The House resolution comes at the exact moment the Turkish parliament
is debating whether to authorize an Iraq offensive. U.S. officials
are urging Turkey not to invade; the House vote may tip the balance.

"The Turks are talking of a cross-border operation and Pelosi brings
this resolution up now?" muses Henri Barkey, head of the
international relations department at Lehigh University and a top
expert on Turkey. "Now the Turks have no choice."

One has to ask why this resolution was so urgent. It’s not about
Darfur, where the killing is going on now. The Armenian massacres
happened in 1915-23, and the empire that conducted them is gone.

Yes, Turkey should confront whether the deaths of as many as 1.5
million Armenians resulted from an Ottoman plan to drive them out of
the empire.

And it is shameful that Turkish law still prohibits open discussion
of the issue. Earlier this year the journalist Hrant Dink was killed
by a nationalist for calling the massacre of Armenians a "genocide."
On Thursday, his son, Arat Dink, was convicted of insulting Turkey’s
identity for republishing his father’s remarks.

However, many Turks are slowly struggling to open space to debate
this issue.

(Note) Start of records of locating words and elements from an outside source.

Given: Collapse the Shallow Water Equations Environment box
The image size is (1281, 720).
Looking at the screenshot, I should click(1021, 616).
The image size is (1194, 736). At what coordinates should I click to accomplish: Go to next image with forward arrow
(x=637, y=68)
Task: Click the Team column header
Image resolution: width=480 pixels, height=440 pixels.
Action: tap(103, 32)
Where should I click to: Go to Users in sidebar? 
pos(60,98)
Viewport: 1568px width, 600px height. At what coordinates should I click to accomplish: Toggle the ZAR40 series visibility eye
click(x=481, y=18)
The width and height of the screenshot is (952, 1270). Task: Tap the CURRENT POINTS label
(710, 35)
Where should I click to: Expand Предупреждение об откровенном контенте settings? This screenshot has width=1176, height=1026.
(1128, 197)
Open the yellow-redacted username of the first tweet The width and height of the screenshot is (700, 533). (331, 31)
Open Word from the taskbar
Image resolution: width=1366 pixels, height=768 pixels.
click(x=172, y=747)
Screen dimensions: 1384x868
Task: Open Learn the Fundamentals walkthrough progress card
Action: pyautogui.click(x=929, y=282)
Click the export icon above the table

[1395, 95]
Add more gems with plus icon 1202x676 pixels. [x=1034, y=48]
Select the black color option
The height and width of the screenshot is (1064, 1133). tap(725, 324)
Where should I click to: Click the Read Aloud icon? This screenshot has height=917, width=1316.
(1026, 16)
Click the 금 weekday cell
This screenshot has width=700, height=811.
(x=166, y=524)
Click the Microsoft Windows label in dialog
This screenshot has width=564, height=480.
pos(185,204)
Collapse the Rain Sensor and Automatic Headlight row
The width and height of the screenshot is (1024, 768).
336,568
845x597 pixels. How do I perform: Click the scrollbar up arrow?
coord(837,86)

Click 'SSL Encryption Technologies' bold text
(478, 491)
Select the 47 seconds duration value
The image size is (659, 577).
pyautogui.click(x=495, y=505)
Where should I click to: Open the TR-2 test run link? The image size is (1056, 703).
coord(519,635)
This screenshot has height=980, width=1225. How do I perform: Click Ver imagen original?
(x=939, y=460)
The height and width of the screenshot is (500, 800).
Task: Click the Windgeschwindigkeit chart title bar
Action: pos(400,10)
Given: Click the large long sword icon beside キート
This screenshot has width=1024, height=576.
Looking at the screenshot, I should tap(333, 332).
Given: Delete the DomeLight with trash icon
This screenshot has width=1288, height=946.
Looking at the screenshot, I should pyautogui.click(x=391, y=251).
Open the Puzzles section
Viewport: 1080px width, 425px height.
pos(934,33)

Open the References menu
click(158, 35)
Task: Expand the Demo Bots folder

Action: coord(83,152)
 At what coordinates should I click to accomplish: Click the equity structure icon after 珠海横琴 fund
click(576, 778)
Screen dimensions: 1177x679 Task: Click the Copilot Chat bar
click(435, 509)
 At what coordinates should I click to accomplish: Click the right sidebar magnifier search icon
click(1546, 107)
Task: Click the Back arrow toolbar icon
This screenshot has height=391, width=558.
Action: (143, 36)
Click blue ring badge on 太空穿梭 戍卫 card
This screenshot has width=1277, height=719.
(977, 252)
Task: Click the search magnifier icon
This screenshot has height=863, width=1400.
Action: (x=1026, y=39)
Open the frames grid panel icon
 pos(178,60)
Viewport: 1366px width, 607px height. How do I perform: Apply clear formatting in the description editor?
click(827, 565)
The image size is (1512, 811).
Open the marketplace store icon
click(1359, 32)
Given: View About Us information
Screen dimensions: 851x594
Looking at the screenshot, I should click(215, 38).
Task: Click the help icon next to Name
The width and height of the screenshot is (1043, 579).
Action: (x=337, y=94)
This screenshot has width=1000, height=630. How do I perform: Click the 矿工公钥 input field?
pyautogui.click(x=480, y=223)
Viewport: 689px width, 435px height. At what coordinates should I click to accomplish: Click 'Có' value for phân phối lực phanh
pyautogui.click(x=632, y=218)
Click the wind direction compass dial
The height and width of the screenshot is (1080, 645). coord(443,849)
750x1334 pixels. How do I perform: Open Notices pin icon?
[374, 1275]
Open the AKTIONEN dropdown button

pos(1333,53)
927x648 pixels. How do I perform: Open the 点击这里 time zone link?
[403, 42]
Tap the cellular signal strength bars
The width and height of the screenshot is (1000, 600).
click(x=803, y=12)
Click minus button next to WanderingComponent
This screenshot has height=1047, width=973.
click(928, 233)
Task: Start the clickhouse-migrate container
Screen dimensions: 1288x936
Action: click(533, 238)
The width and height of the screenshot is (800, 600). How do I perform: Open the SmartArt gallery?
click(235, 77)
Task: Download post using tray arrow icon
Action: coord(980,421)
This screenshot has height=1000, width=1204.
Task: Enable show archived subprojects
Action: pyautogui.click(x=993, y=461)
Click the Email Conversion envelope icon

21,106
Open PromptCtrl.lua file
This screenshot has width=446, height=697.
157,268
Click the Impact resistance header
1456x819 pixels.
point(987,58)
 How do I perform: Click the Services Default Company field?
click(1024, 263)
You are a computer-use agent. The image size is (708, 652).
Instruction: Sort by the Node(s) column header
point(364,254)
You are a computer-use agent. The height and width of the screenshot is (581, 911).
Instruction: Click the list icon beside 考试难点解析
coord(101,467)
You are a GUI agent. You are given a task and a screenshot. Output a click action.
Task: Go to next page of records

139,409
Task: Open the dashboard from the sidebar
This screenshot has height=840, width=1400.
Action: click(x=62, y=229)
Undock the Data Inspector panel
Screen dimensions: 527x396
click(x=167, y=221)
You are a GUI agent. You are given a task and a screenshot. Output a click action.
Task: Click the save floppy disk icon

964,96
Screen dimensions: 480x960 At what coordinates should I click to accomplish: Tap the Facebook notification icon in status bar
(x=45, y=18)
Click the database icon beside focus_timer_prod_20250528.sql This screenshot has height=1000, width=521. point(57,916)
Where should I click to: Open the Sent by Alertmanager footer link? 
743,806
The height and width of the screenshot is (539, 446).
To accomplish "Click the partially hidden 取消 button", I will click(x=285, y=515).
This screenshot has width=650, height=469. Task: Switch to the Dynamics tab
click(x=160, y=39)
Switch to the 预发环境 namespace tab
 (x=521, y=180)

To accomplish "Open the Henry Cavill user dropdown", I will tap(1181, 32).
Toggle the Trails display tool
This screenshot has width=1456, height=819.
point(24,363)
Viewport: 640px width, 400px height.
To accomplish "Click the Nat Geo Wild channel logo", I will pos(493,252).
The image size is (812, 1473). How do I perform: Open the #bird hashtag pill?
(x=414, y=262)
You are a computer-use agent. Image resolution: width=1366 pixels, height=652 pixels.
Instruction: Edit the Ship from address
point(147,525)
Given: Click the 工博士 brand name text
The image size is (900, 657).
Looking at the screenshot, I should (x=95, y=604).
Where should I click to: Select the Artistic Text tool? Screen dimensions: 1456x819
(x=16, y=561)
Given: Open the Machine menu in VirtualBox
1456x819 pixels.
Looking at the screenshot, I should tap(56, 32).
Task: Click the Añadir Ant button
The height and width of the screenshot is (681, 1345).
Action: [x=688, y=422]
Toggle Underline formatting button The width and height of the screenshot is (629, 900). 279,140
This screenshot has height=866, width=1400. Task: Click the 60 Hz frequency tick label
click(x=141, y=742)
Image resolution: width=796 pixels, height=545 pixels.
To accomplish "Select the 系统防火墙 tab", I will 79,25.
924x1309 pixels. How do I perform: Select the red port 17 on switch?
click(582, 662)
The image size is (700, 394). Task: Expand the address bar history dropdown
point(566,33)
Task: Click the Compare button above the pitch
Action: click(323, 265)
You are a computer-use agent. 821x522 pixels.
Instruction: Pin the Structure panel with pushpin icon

Ironically, the House resolution will hurt their efforts.

After Dink’s assassination, tens of thousands of Turks gathered to
protest the murder. There were signs that the current Turkish
government – led by the moderate Muslims of the AK party – would try
to change the law that limits debate on the Armenian issue. However,
says Barkey, the House resolution "will make it harder to change the
law, because it will rouse nationalist feeling."

And here is another irony. The AK party has the support of many
Kurdish voters, and was reluctant to endorse an invasion into Iraq’s
Kurdish north. The House resolution has stirred up such emotion the
party may have to accede.

What’s most dishonest about the House move is the claim it won’t hurt
U.S.-Turkish relations. How short are congressional memories, and how
dismissive of Turkish democracy! In 2003, a Turkish parliament
outraged by the upcoming Iraq war refused to let the U.S. military
use its ports and territory to enter northern Iraq. This cost the
U.S. war effort dearly.

Turkish ire has been roused again by the House resolution. If Nancy
Pelosi brings it to the full House, Turkey may indeed curb its
support for the Iraq war effort. Moreover, if the United States wants
to withdraw from Iraq it will need those land and air routes. And if
we want to keep a base in Iraqi Kurdistan, the safest passage in and
out will be via Turkey.

So think about it, Speaker Pelosi. To make a statement about 1915,
you are hindering slow Turkish efforts to face the past, while
harming our national security. And you are making it harder to leave
Iraq. Your moralizing ignores facts on the ground and does exactly
the opposite of what you intend. That’s just the kind of stance that
got the Bush team into such trouble in Iraq.